__WHAT IS NEEDED__:
Your answer should be an exact copy of the lines from the one containing "137x105 pixels. Task: Close" through the last line of the records below, without any pictures.

Saved entries:
• • • •
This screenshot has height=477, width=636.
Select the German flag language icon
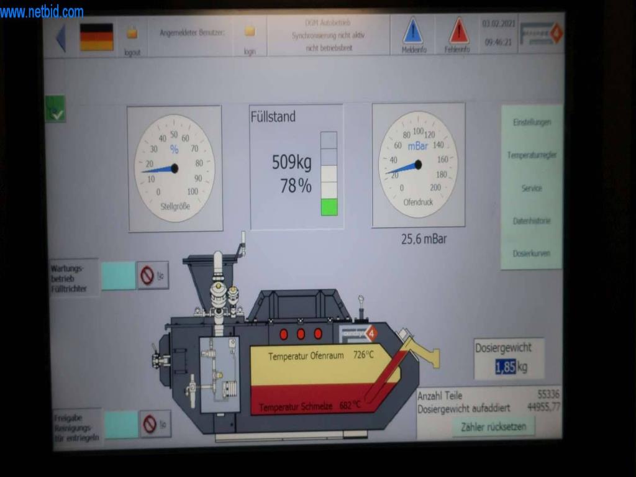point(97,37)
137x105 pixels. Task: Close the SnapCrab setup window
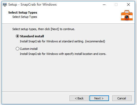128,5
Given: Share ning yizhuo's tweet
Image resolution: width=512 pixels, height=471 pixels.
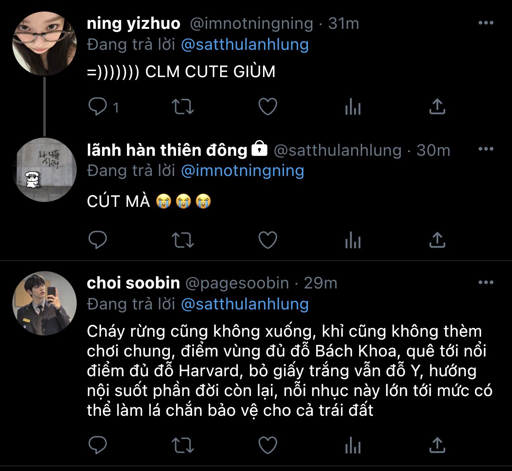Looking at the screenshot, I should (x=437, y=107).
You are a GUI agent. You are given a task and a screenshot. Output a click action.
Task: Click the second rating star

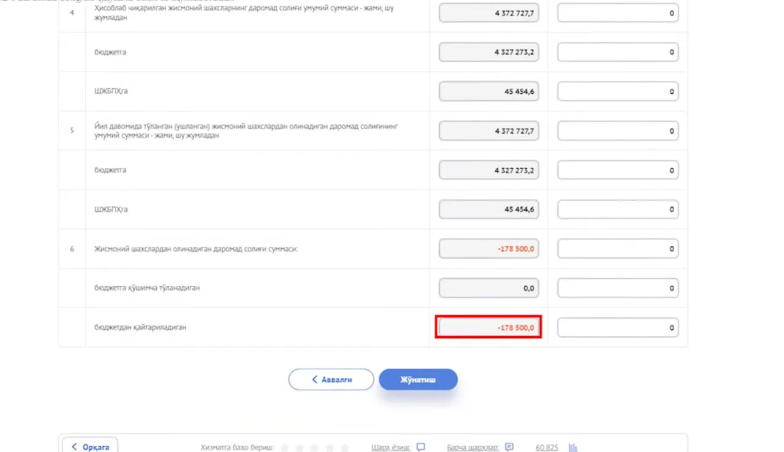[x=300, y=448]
• • • •
__YOUR SOLUTION__:
137x105 pixels. Task: Close the SnapCrab setup window
128,5
Given: Share ning yizhuo's tweet
Image resolution: width=512 pixels, height=471 pixels.
Looking at the screenshot, I should (x=437, y=107).
You are a GUI agent. You are given a task and a screenshot. Output a click action.
Task: Click the second rating star

[x=300, y=448]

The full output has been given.